YOUR OBJECTIVE: The lines you return should be those containing the string "left", taken from the data below.

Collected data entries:
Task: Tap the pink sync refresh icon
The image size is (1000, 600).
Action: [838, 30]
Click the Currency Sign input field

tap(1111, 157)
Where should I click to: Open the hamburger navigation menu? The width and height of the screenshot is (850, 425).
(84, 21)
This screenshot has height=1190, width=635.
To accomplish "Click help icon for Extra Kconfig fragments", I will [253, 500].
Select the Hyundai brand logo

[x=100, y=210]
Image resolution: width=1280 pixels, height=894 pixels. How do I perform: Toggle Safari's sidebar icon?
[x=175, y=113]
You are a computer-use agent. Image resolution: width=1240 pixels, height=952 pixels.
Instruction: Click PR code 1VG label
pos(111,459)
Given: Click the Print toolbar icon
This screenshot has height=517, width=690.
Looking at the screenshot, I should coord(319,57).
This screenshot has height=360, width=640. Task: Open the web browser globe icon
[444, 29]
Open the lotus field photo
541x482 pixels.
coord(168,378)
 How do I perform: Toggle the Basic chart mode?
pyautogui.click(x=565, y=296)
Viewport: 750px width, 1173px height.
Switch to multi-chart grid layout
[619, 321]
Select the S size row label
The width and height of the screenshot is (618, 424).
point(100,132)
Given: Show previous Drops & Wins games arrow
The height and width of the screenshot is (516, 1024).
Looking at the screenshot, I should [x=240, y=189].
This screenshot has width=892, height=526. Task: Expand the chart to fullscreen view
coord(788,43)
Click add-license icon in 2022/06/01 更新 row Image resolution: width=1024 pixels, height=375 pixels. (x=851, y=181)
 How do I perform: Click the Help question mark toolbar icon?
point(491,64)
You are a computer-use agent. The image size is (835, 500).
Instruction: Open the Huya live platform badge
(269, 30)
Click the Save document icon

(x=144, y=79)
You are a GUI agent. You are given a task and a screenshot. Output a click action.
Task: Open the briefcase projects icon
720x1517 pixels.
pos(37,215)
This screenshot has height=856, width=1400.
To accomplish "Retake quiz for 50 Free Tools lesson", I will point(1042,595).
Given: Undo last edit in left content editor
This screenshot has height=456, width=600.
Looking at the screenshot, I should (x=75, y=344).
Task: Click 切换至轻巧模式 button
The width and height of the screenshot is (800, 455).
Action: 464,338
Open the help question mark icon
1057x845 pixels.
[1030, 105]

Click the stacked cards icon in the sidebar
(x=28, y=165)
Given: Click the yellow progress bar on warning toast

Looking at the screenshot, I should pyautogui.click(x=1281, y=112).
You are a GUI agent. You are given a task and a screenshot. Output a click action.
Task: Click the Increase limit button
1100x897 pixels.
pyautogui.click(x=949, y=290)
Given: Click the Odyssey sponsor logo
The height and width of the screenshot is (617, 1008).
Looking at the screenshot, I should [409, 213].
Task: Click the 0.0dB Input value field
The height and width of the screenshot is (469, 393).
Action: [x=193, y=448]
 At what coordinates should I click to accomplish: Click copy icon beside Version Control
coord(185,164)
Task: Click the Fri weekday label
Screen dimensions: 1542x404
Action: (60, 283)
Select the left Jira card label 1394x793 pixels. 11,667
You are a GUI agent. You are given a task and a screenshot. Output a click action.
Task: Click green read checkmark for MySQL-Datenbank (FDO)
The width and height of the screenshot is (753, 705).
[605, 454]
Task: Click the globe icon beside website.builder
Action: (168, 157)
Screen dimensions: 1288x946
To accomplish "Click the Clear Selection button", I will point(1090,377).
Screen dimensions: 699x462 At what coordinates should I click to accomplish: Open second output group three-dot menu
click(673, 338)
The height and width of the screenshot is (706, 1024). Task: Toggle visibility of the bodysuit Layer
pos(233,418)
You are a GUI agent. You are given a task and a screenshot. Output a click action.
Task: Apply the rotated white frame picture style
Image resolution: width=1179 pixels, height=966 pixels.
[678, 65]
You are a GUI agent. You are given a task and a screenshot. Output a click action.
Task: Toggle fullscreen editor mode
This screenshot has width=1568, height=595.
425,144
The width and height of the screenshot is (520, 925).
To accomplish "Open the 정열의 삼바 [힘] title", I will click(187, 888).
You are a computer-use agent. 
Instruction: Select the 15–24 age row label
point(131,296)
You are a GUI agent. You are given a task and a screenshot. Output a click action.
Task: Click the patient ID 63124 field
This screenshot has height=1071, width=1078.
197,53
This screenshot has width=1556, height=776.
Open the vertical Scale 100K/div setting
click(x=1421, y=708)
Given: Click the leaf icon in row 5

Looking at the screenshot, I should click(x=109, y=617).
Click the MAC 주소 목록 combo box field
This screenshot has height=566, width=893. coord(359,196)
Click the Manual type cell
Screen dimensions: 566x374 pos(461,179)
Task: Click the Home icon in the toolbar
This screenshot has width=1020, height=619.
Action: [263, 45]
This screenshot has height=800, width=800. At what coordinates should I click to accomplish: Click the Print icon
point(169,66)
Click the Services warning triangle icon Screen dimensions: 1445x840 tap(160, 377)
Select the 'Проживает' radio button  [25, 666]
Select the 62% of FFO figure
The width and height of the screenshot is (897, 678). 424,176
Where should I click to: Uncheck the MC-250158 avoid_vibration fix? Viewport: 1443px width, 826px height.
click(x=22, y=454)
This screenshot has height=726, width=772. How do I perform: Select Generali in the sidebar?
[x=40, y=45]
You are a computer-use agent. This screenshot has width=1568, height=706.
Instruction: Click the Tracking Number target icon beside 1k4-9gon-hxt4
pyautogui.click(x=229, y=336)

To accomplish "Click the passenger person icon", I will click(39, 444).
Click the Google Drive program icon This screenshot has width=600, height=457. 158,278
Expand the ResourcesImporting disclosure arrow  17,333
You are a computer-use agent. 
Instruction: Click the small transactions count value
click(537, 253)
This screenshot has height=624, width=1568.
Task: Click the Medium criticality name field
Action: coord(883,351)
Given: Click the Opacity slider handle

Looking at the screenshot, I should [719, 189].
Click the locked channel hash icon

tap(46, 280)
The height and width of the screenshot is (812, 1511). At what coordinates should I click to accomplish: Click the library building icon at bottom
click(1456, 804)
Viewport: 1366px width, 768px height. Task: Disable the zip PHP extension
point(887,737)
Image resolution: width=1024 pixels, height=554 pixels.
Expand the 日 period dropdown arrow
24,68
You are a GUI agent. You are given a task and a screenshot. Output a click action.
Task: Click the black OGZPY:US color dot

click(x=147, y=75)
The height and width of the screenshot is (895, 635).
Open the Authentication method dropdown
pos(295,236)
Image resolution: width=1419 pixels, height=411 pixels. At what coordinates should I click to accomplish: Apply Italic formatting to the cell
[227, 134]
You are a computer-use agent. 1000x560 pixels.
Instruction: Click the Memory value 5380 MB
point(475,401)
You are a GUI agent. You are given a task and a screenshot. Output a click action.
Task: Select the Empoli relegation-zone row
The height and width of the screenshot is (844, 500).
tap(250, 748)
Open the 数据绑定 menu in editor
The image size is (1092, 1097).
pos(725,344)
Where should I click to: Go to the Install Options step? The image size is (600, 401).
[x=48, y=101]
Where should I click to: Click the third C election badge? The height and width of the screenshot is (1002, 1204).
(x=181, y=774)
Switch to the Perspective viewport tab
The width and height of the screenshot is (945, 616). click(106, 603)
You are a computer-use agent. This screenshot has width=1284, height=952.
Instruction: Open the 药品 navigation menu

COMPLETED EXERCISE:
Given: Undo last edit in left content editor
Select the left Jira card label 1394x793 pixels. 11,667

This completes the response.